Reproduce each of the following entries verbatim, line by line, omitting the images from your reproduction.

[Entries from a dataset]
>>>>

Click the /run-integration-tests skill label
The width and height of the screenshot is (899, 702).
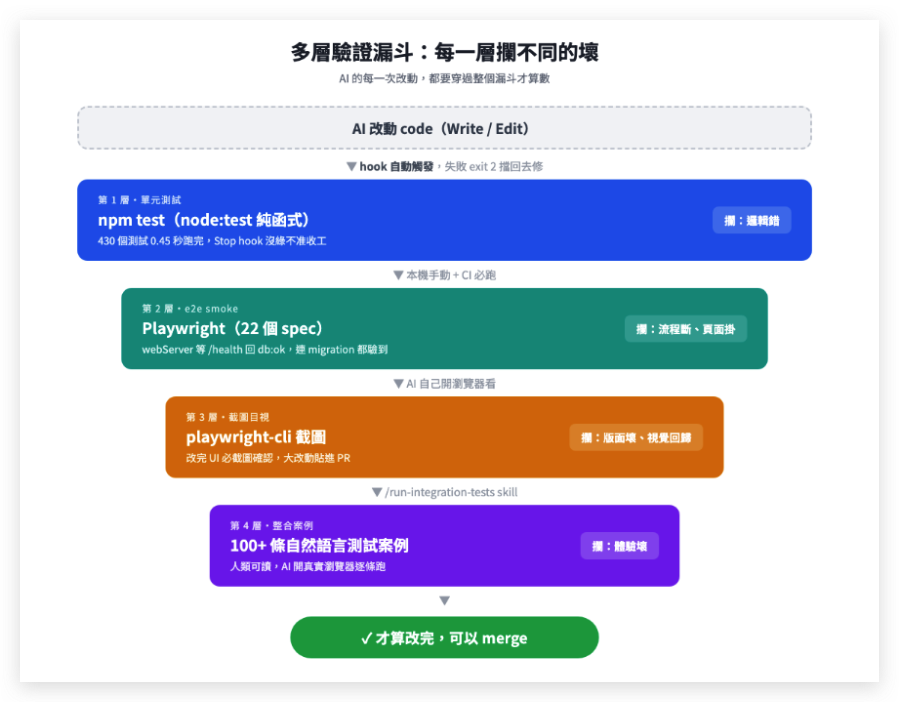pos(451,492)
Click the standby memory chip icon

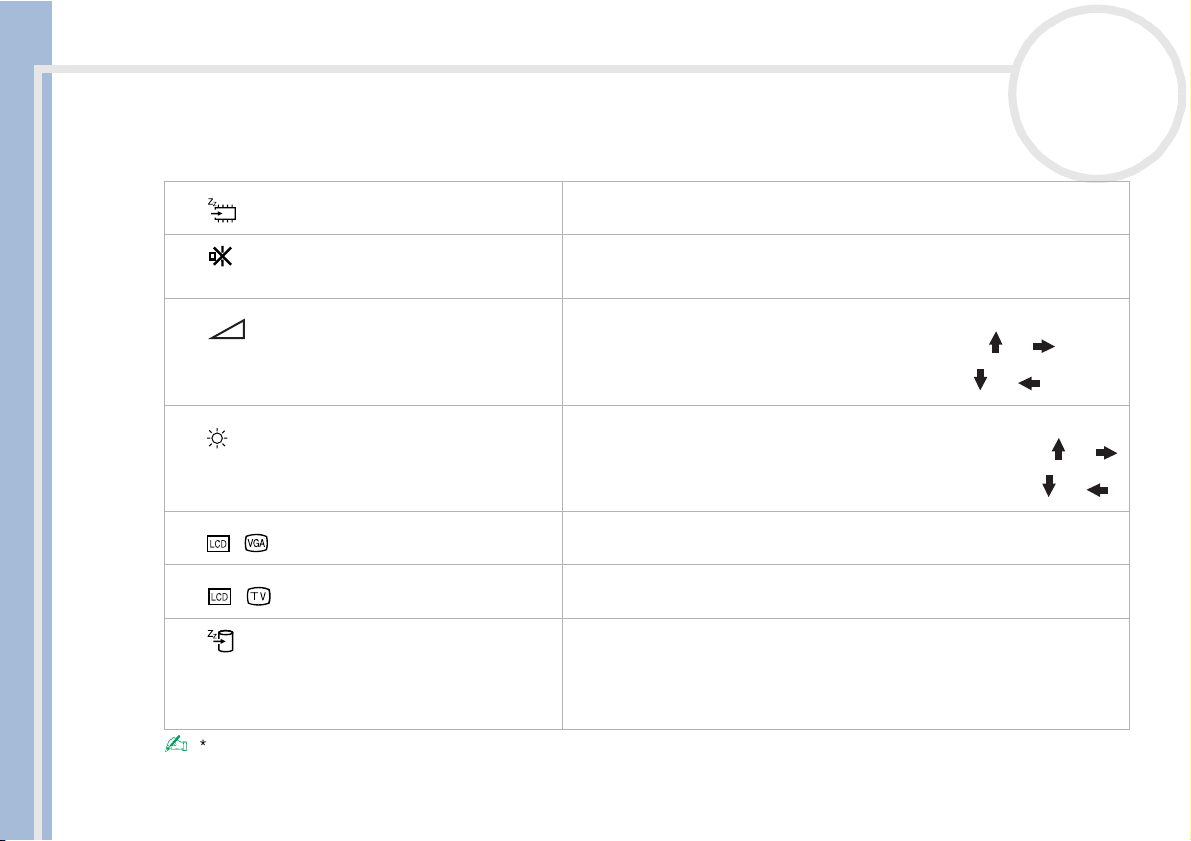(x=222, y=210)
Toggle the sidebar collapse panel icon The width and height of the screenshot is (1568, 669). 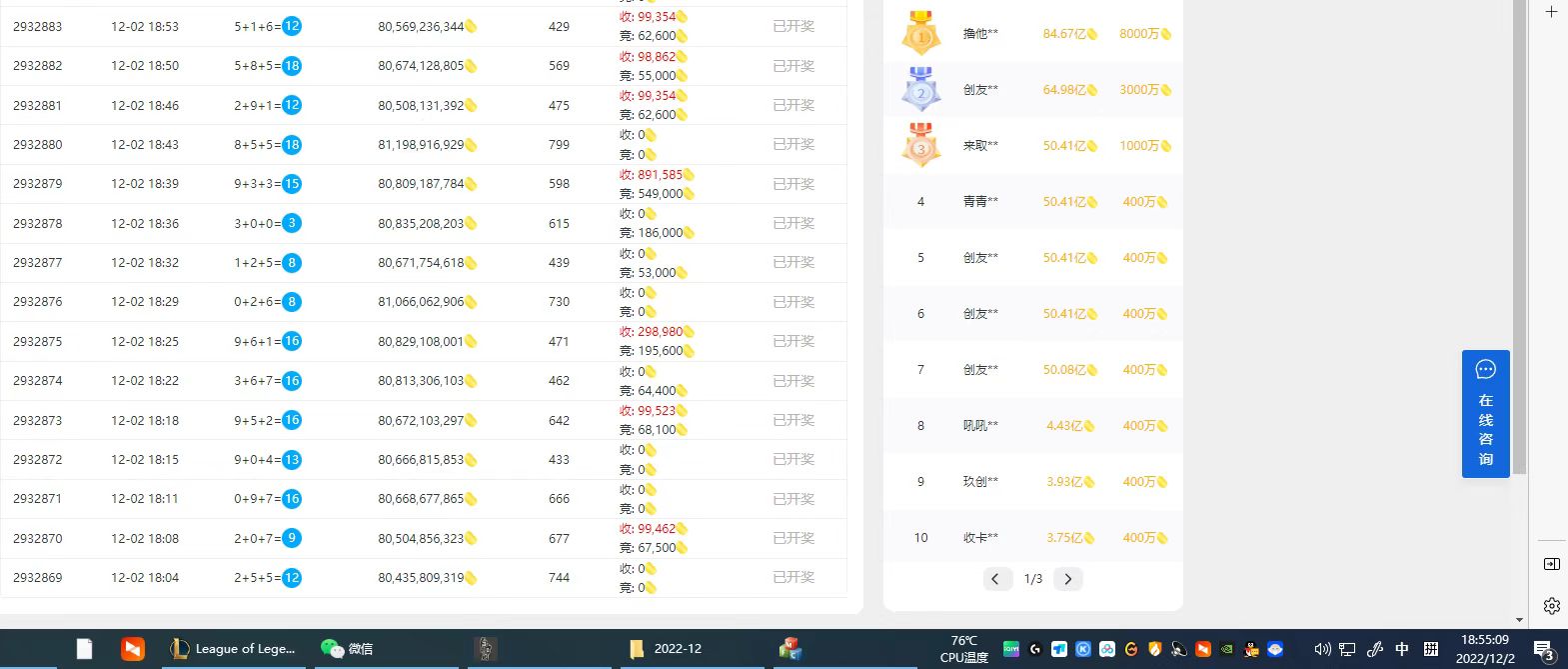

<<<<

Problem solution
Click the /run-integration-tests skill label
The width and height of the screenshot is (899, 702).
pos(451,492)
Click the standby memory chip icon

(x=222, y=210)
Toggle the sidebar collapse panel icon The width and height of the screenshot is (1568, 669). 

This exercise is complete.